Screen-element location records:
►
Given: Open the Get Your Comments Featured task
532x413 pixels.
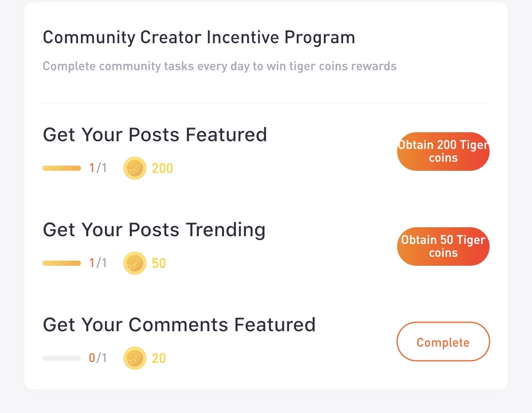Looking at the screenshot, I should tap(179, 325).
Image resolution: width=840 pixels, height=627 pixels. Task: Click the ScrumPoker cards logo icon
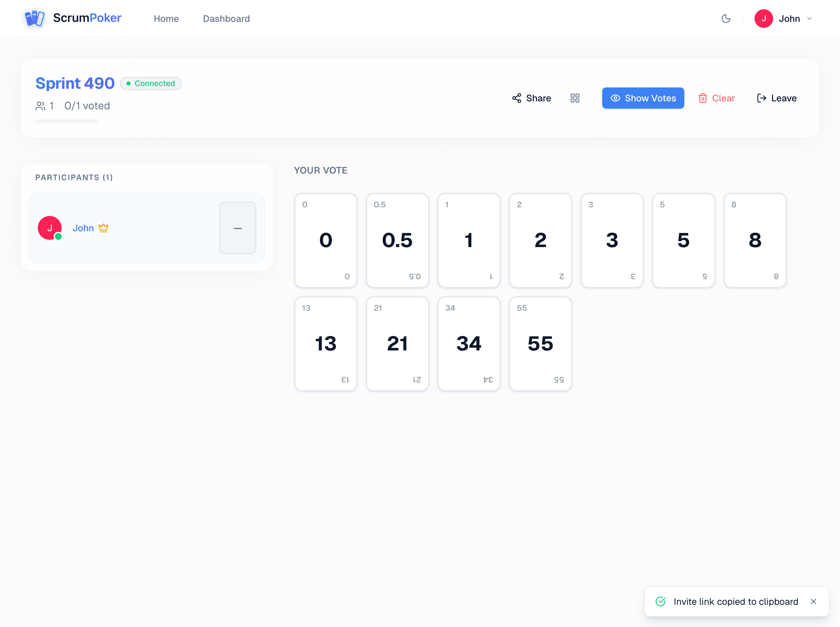34,18
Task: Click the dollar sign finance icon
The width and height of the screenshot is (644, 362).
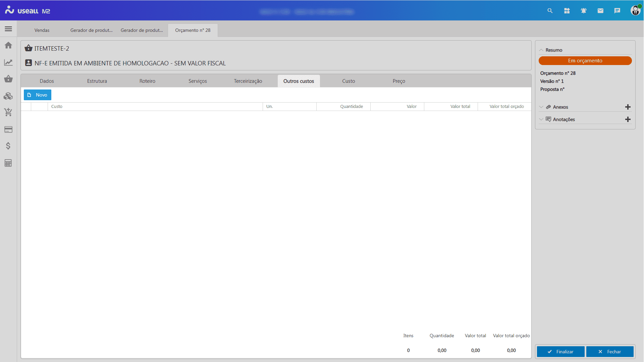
◄
**WHAT THE TASK ASKS**
Retype the lines of all the records above word for word, leaving out the pictures.

**SOLUTION TO THE EXERCISE**
Given: Open the Get Your Comments Featured task
532x413 pixels.
Looking at the screenshot, I should tap(179, 325).
Image resolution: width=840 pixels, height=627 pixels. Task: Click the ScrumPoker cards logo icon
34,18
Task: Click the dollar sign finance icon
The width and height of the screenshot is (644, 362).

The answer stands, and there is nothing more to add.